In this article, I’ll use the POSIX Threads Library to provide an introduction to threads and its implementation in the Linux environment. I’ll also try to provide a good mix of application and introductory theory along the way. Chapter 4 of ALP will serve as the primary reference. This article is written more for me than anyone else, so it’s a bit terse in areas that I’m already familiar with.
Threads are somewhat like processes in that they are a mechanism to allow a program to do more than one thing concurrently at a more fine-grained level of execution. Conceptually, threads exist within a process, and unlike processes, these new threads share same memory space and resources as the original.
Threads are not part of the standard library. Instead, Linux implements the POSIX Threads Library. As a result, you must include the header file pthread.h and link your program with libpthread. Of course, POSIX threads are not the only thread implementation.
Like processes, each thread is identified by a thread type, pthread_t. Threads can be created using the pthread_create function, and there are restrictions on the parameters that a threaded function may accept. Threads can be joinable or detached. A joinable thread hangs around until pthread_join is called to obtain its return value; a detached thread automatically cleans itself up after it’s finished. An example of creating a thread might be:
pthread_t thread_id;
pthread_create (&thread_id, NULL,
&my_function, NULL);
It is also possible for a thread to request that another thread be terminated. This is known as thread cancellation and is done using pthread_cancel. The effect of a cancellation request is dependent on the type of thread: whether it is asynchronously cancelable, synchronously cancelable (deferred), or uncancellable. Sychronous threads can be cancelled through the use of cancellation points, which can be set using pthread_testcancel. And for critical sections, cancellation can be disabled entirely, using pthread_setcancelstate.
Normally, threads share the same variables and memory space. But thread-specific data can be used to duplicate variables in each thread if necessary. These shared data items can not be accessed using normal mechanisms. Instead, use a pthread_key_t in conjunction with pthread_setspecific and pthread_getspecific.
Sometimes it’s also useful to clean up functions. In this case, a cleanup handler can be called when a thread exits. This is done using a stack-like discipline: pthread_cleanup_push and pthread_cleanup_pop. For instance, you may want to write a cleanup handler which frees memory managed by malloc. One way to do it might be:
pthread_cleanup_push (free, temp_buffer);
/* code which might cancel thread */
pthread_cleanup_pop (1);
As you can probably guess, programming with threads is tricky as it is. But the introduction of threads also introduces two major sources of bugs in our code: race conditions and deadlocks. To eliminate race conditions, we use mutual exclusion locks, or mutexes. This support is generally provided by the operating system, and can be used to block execution paths. Deadlocks require a bit more explanation.

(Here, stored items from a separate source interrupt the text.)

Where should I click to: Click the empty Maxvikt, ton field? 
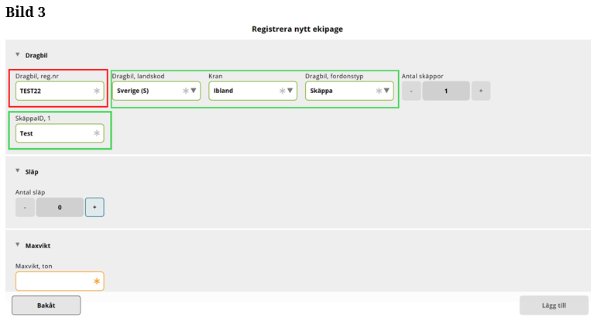point(54,281)
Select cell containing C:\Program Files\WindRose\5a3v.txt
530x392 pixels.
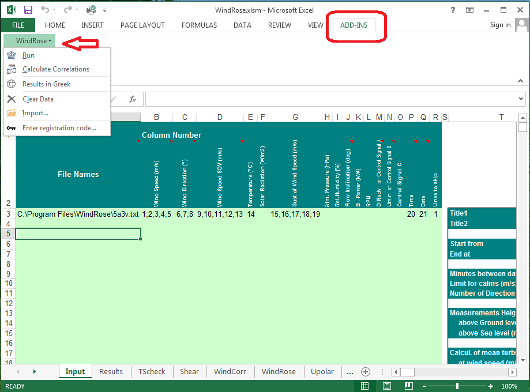(x=78, y=214)
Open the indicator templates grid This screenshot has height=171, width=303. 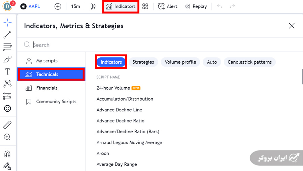tap(145, 6)
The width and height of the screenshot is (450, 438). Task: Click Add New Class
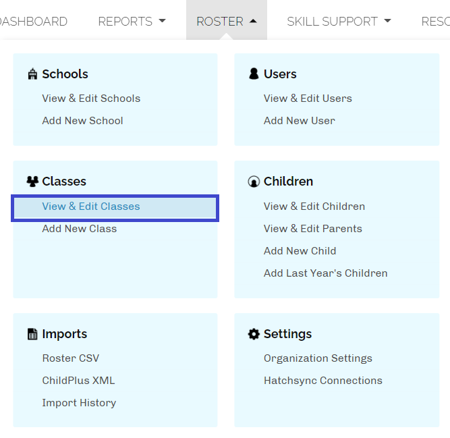(79, 229)
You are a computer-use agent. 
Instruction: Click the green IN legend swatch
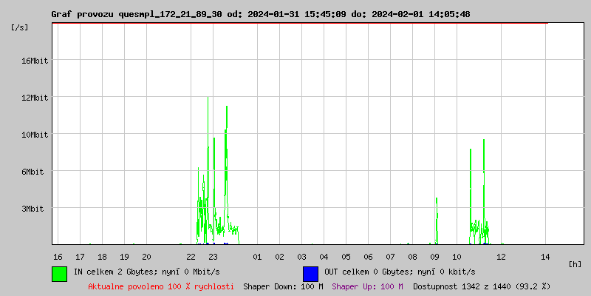[59, 273]
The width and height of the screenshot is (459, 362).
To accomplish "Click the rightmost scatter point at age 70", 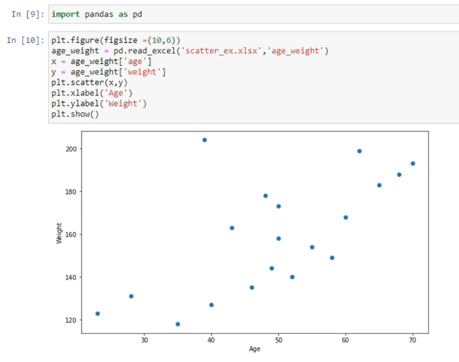I will (413, 164).
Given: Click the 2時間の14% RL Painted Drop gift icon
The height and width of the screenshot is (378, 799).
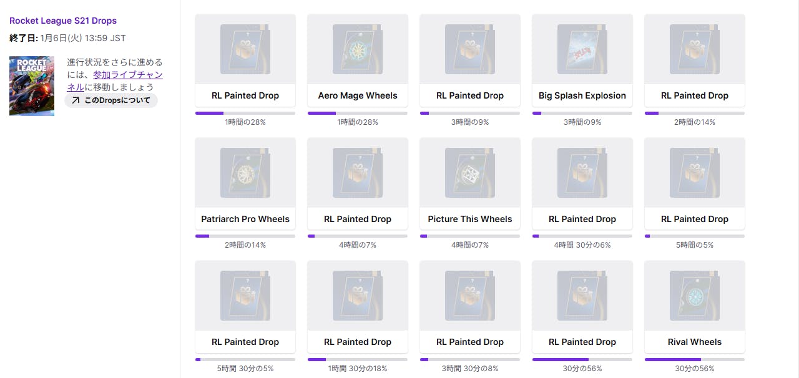Looking at the screenshot, I should coord(695,49).
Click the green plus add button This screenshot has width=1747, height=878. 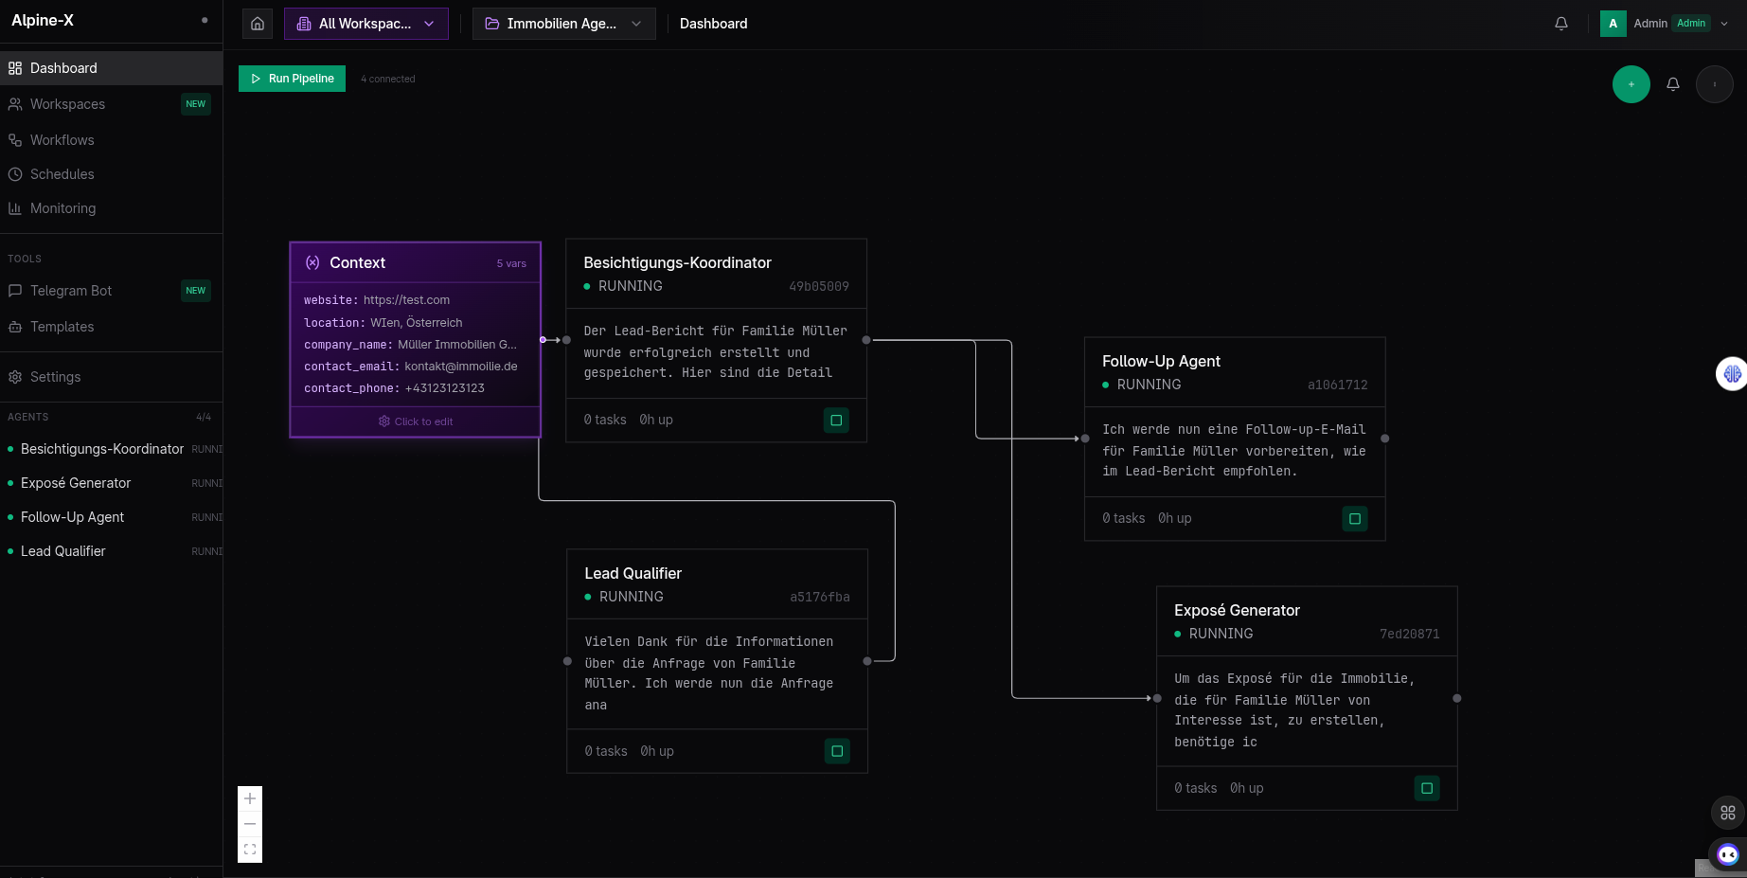coord(1631,84)
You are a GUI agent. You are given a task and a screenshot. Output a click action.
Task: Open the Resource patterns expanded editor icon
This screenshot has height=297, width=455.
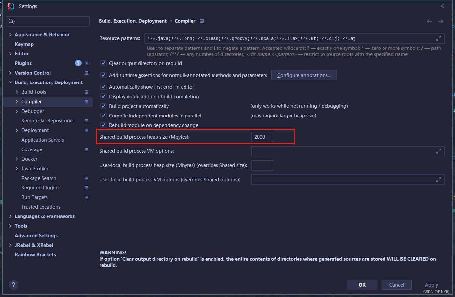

A deadlock occurs when threads are blocked waiting on a state that will never occur. For example, if thread A mutex waits on thread B, and thread B mutex waits on thread A, a potential deadlock has occurred. In such a case, the type of mutex will determine if an actual deadlock occurs: a fast mutex (the default) will always deadlock, a recursive mutex will allow multiple locks, and an error-checking mutex will detect a deadlock and return EDEADLK.
While mutexes allow us to block on the variable level, we can also block on the thread level through the use of semaphore locks and condition variables. Semaphores are essentially atomic counters. Similarly, condition variables provide atomic ways to set and unset flags in threaded programs without resulting in race conditions. Condition variables can be declared using the pthread_cond_t type.
The question of whether to use threads is still a hotly debated topic. In general, programs will benefit from threads most when memory must be shared and tasks can be clearly parallelized.